Search the records below for the string "agent" and copy each line where it turns up.

══ Data to examine ══

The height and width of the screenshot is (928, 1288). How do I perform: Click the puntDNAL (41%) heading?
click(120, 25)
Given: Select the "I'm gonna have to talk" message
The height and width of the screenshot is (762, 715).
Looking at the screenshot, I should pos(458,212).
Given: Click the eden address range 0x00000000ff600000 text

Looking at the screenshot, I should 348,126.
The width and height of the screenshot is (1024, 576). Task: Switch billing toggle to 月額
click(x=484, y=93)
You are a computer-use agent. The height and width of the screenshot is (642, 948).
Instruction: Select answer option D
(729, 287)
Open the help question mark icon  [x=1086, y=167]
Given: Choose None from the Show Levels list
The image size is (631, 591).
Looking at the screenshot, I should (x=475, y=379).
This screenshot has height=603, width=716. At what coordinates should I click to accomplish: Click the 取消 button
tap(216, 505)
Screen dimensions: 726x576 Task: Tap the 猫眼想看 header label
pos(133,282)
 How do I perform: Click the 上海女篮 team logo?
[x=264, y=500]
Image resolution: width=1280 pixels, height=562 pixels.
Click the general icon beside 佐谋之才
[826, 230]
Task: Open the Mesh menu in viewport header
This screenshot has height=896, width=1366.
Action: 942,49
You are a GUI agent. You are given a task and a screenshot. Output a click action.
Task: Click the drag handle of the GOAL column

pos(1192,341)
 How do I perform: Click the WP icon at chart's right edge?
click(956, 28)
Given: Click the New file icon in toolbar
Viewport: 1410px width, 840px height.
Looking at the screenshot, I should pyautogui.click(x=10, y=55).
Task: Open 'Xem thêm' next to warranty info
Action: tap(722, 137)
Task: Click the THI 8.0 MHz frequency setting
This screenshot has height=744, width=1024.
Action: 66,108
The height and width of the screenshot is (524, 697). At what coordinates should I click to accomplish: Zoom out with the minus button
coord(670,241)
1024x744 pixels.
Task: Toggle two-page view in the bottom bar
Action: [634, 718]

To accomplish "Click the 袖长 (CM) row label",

═══

■ **Your solution**:
You are a computer-use agent. The height and width of the screenshot is (642, 948).
You are a GUI agent. You are given a task and a screenshot. Output a click action.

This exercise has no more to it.